# Skype et webcam



## flippy (1 Novembre 2012)

Bonjour. Je suis sur SL avec Skype 5.1. Mon problème vient du fait que je vois bien mon interlocuteur mais si je clique de mon côté sur le symbole _webcam_ ("Activer la vidéo"), le petit rectangle s'affiche bien en bas à droite mais la roue tourne désespérément sans que rien ne se passe . Si je lance FaceTime, celui-ci me demande de le configurer ("créer un compte"). Or je veux que ce soit uniquement Skype qui lance la webcam. Je signale qu'au niveau des prefs vidéo de Skype, la caméra reconnue est bien _Caméra FaceTime HD (intégrée)_. J'aimerais bien savoir où ça bugue (quel autre réglage j'oublie de faire)............... :rose:


----------



## flippy (2 Novembre 2012)

En gros je résume : pourquoi Skype ne reconnaît pas la webcam intégrée de l'iMac (un 21.5 sous SL) ?


----------



## Polo35230 (2 Novembre 2012)

Bonjour,
Bon, j'y connais pas grand chose dans tout ça!
Mais le Candide que je suis se pose la question suivante:
Pourquoi dans Skype, si on veut utiliser la caméra intégrée de l'iMac, dans les préférences Skype configurer "Caméra Facetime", et ne pas mettre simplement "iSight intégrée".
J'ai sûrement rien compris. Ma réponse me semble trop simple...


----------



## flippy (2 Novembre 2012)

Bonjour. En fait dans les prefs _vidéo_ de Skype, je n'ai *pas d'autre choix* dans le menu déroulant que la _caméra FaceTime HD_  (tu ne peux pas rentrer manuellement un type de webcam) 
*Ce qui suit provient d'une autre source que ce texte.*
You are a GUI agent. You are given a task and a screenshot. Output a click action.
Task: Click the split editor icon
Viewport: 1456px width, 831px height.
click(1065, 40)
---------- Nouveau message ajouté à 12h52 ---------- Le message précédent a été envoyé à 12h39 ----------

Petite précision : le son passe par des enceintes (branché sur entrée _casque_). Cela a-t-il une influence sur le fait que la vidéo venant de mon côté ne marche pas ???


----------



## Polo35230 (2 Novembre 2012)

J'ai compris. La Caméra FaceTime intégrée HD, c'est sur les nouveaux iMac. J'ai une vieillerie...
Donc, le choix de la caméra est bon.
Pour moi, la conf audio dans Skype ne peut pas gêner la Vidéo.
Quand tu ouvres les préférences de Skype (onglet Audio/Vidéo), le voyant de la caméra du Mac doit passer vert, et tu dois te voir.
C'est le cas chez toi?

Autrement, on peut aussi réparer les permissions (via l'utilitaire de disque).
Quand on comprend pas pourquoi ça marche pas, les sages prônent souvent la réparation des permissions.
Ca mange pas de pain, et, le pire, c'est que souvent, ils ont raison...


----------



## flippy (2 Novembre 2012)

OK, c'était bien ça ! Je me suis donc permis de réparer les permissions  et la webcam est maintenant active dans le menu prefs _vidéo_ de Skype. Un grand merci pour ton aide


----------



## flippy (3 Novembre 2012)

Bon je relance car si ça fonctionnait super après avoir réparé les permissions une première fois, quand le lendemain je redémarre l'iMac, paf de nouveau je dois à nouveau _réparer_ pour que la vidéo soit active. Ceci dit j'ai remarqué ça : dans les prefs vidéo de Skype, le nom est en Anglais (FacTime HD camera) après réparation et c'est de nouveau en Français (Caméra FaceTime HD) quand je redémarre (et là ça ne marche plus). Donc ce serait lié à la langue (bien que mon Skype soit en Français)  :mouais:  
En gros comment *réparer les permissions* une bonne fois pour toutes ???????????


----------